#### Provided passage
---------------
As described on this site last year, the Supreme Court first affirmed the right to challenge wetlands jurisdictional determinations by the Army Corps of Engineers. On remand, plaintiff Hawkes Company, a peat mining company in Minnesota, defeated the Corps’ wetland determination. In granting summary judgment to Hawkes, the district court applied the “significant nexus” test of Justice Kennedy in Rapanos v. United States, holding that the Corps failed to address deficiencies in its determination report that had been identified by the agency itself in an internal administrative appeal.
The court declined to give the Corps another shot at the determination, noting that in 2007, Hawkes told the Corps that unless it could expand its mine, it would run out of peat within 10 years. Losing patience, the court declared: “Plaintiffs should not have to continue to wait to mine their land while the Corps engages in a third effort to establish regulatory jurisdiction over the Wetlands.” The potential environmental harm from mining would have to be addressed in the state permitting process.
The wetlands in question were 90 river miles and 40 aerial miles from the nearest navigable river, with the connection of the wetland to the river through a series of ditches and streams. An administrative appeal of the initial Corps determination remanded the determination, requiring documentation of a significant nexus, particularly on the volume, duration and frequency of water flow, and the significance of any biological contribution to the navigable water. On remand from the administrative appeal, the Corps simply revised the wording of the determination and addressed the flow questions with modeled estimates rather than actual observations.
Given the length of the litigation process, and the perfunctory response of the Corps to its own administrative appeal decision, the district court’s determination gives ample support to the concerns of the U.S. Supreme Court about the need for judicial review of wetland determinations.
---------------
#### Information supplied
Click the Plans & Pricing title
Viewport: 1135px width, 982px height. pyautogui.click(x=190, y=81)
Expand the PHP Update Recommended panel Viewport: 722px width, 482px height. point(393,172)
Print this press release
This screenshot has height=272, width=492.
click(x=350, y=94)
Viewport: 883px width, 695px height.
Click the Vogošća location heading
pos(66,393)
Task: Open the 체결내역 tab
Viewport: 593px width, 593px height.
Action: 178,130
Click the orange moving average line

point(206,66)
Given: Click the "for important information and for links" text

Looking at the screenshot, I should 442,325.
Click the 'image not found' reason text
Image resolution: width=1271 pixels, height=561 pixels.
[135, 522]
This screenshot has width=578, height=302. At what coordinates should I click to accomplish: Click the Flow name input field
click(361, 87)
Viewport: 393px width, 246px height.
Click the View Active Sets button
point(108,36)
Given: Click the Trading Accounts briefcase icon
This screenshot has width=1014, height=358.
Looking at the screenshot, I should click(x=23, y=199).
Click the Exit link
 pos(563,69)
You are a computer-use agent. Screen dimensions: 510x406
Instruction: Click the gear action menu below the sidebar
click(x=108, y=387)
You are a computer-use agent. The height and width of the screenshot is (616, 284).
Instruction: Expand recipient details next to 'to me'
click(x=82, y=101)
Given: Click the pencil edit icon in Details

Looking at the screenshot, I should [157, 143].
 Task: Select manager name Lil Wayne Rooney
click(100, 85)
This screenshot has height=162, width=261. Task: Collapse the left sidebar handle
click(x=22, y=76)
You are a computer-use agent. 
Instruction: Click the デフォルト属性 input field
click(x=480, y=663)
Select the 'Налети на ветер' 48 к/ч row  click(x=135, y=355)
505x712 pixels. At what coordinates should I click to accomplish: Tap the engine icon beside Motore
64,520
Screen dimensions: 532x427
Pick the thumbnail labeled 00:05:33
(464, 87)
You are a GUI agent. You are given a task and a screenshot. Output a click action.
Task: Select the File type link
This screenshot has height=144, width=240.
---------------
#### Work task
Answer these questions from the passage on the Hawkes wetlands case:
1. What kind of company is Hawkes, and in which state is it located?
2. In 2007, what did Hawkes tell the Corps would happen within 10 years if it could not expand its mine?
3. How many river miles separated the wetlands from the nearest navigable river?
The lines above play no part in what is asked here.

#### Output of the exercise
1. Hawkes is a peat mining company in Minnesota.
2. It would run out of peat.
3. 90 river miles.